Jamwas MS Rahardjo menuturkan, selain meminta keterangan dari Untung Udji, ia juga akan meminta keterangan Jaksa Agung Muda Intelijen Wisnu Subroto, mantan Jaksa Agung Muda Tindak Pidana Khusus (Jampidsus) Kemas Yahya Rahman, dan mantan Direktur Penyidikan M Salim.
Dalam percakapan Artalyta dengan Untung Udji, yang diperdengarkan di Pengadilan Khusus Tindak Pidana Korupsi, nama Wisnu sempat disebutkan, sedangkan Kemas terungkap pernah berkomunikasi dengan Artalyta pula. Artalyta dan Urip ditangkap KPK pada 2 Maret 2008 karena diduga terlibat penyuapan terkait kasus Bantuan Likuiditas Bank Indonesia. Urip diduga menerima dana 660.000 dollar AS, setara Rp 6,1 miliar, dari Artalyta.

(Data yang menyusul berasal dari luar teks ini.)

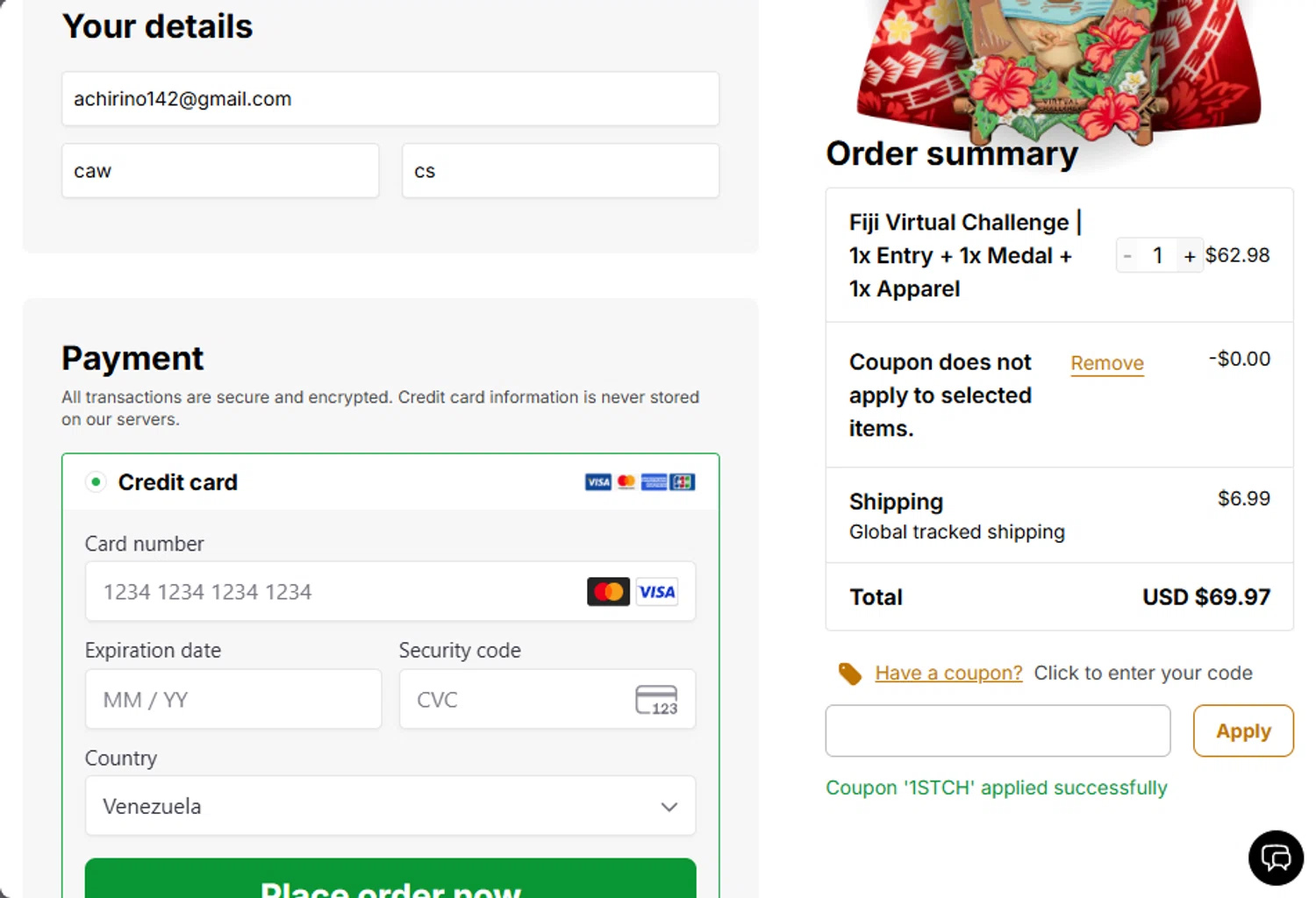
Task: Click the Place order now button
Action: [390, 880]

Menurut Kepala Pusat Penerangan Hukum Kejagung BD Nainggolan, pemeriksaan itu, termasuk pemeriksaan terhadap 11 jaksa, dilakukan memang terkait dengan rekaman pembicaraan Artalyta dengan Untung Udji. Apalagi, dalam rekaman itu dikesankan ada skenario untuk "menyelamatkan" Artalyta alias Ayin.

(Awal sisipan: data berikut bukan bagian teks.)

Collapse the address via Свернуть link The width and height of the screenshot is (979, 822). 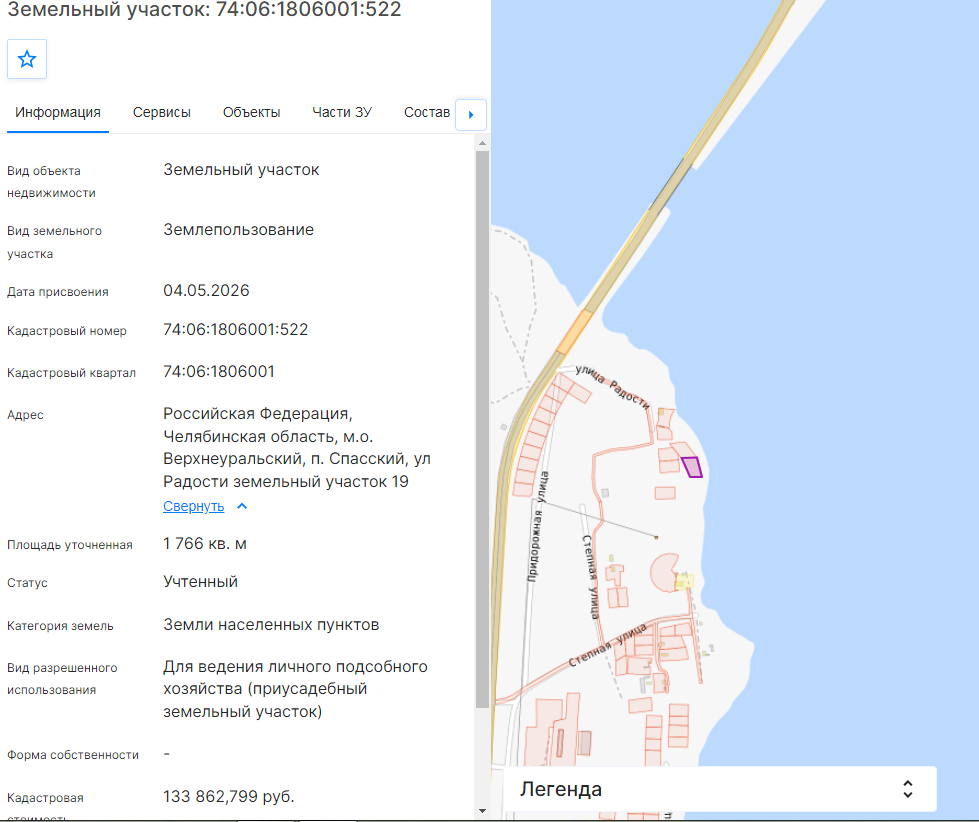(x=194, y=506)
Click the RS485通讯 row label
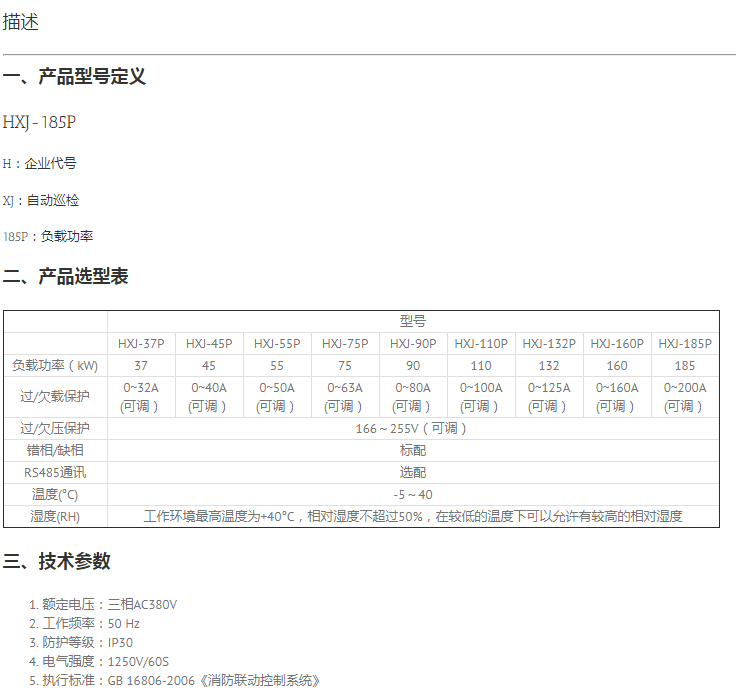736x699 pixels. (x=56, y=472)
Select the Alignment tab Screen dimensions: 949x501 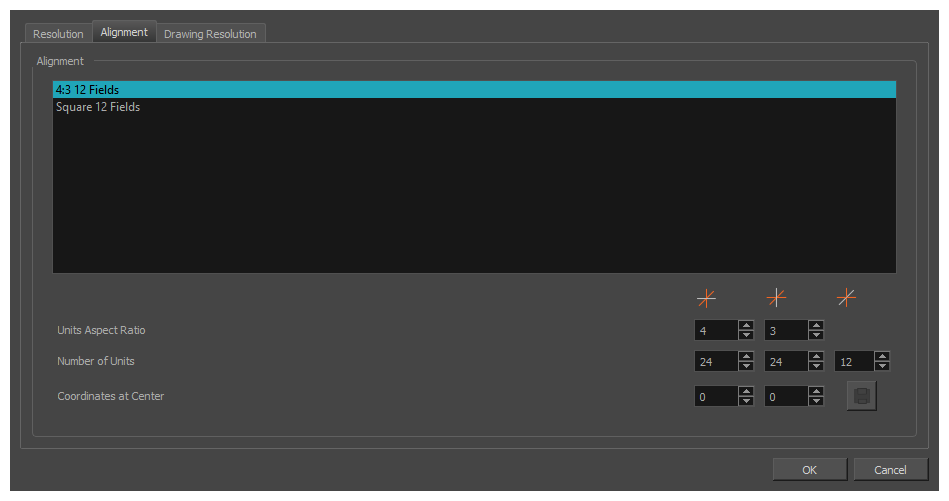point(124,32)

Rahardjo menambahkan, Pengawasan Kejagung menggunakan rekaman pembicaraan telepon itu sebagai dasar untuk mengungkapkan ada atau tidaknya skenario itu. Kejagung juga telah mengirimkan surat untuk meminta rekaman dan transkrip pembicaraan telepon itu kepada KPK.
Ia juga meminta KPK mengizinkan tim pengawasan dan Komisi Kejaksaan meminta keterangan pada penyidik KPK yang melakukan perekaman. Pemeriksaan idealnya memang dilakukan setelah mendapat dukungan keterangan, baik dari penyidik KPK maupun rekaman telepon.
Tak akan mundur


Secara terpisah, Jaksa Agung Hendarman Supandji menegaskan, dia tidak akan mundur dari jabatannya menyusul adanya desakan dari berbagai kalangan agar ia mundur. Ia mengakui, saat ini Kejagung memang sedang dilanda masalah, tetapi ia tidak termasuk dalam masalah itu.
"Saya di luar masalah, masa saya harus mundur. Kalau saya ada dalam masalah, terlibat dalam masalah, ya mundur saja saya," katanya.


Hendarman menegaskan, hasil pemeriksaan Jamwas Kejagung perlu ditunggu sebelum memutuskan melakukan suatu tindakan terhadap orang yang selama ini disebut dalam pembicaraan telepon atau tidak. Karena itu, ia tak dapat mengganti atau memecat bawahannya saat ini. "Kalau saya mengganti, perlu ada pemeriksaan dulu. Lalu tim pemeriksa melakukan penilaian, kesalahannya di mana. Ringan atau berat. Kalau saya langsung pecat, saya salah," ujarnya.
Ia juga membantah tudingan dirinya melindungi tindakan korupsi di kejaksaan.


Pulihkan kepercayaan
Sebaliknya, sejumlah anggota DPR dan DPD meminta Presiden Susilo Bambang Yudhoyono segera mengganti Hendarman dan jajarannya untuk memulihkan kepercayaan masyarakat kepada Kejagung. "Presiden harus mengganti semua orang di Kejagung. Memang akan ada kekosongan, tetapi perlu hadirnya jaksa dari luar," ucap Wakil Ketua DPD Laode Ida dalam konferensi pers, Senin.
Jaksa Agung yang baru harus diambil dari luar kalangan kejaksaan karena teori menyelesaikan masalah dari dalam terbukti tidak berhasil. Figur yang tepat, kata Laode, salah satunya adalah advokat Bambang Widjojanto.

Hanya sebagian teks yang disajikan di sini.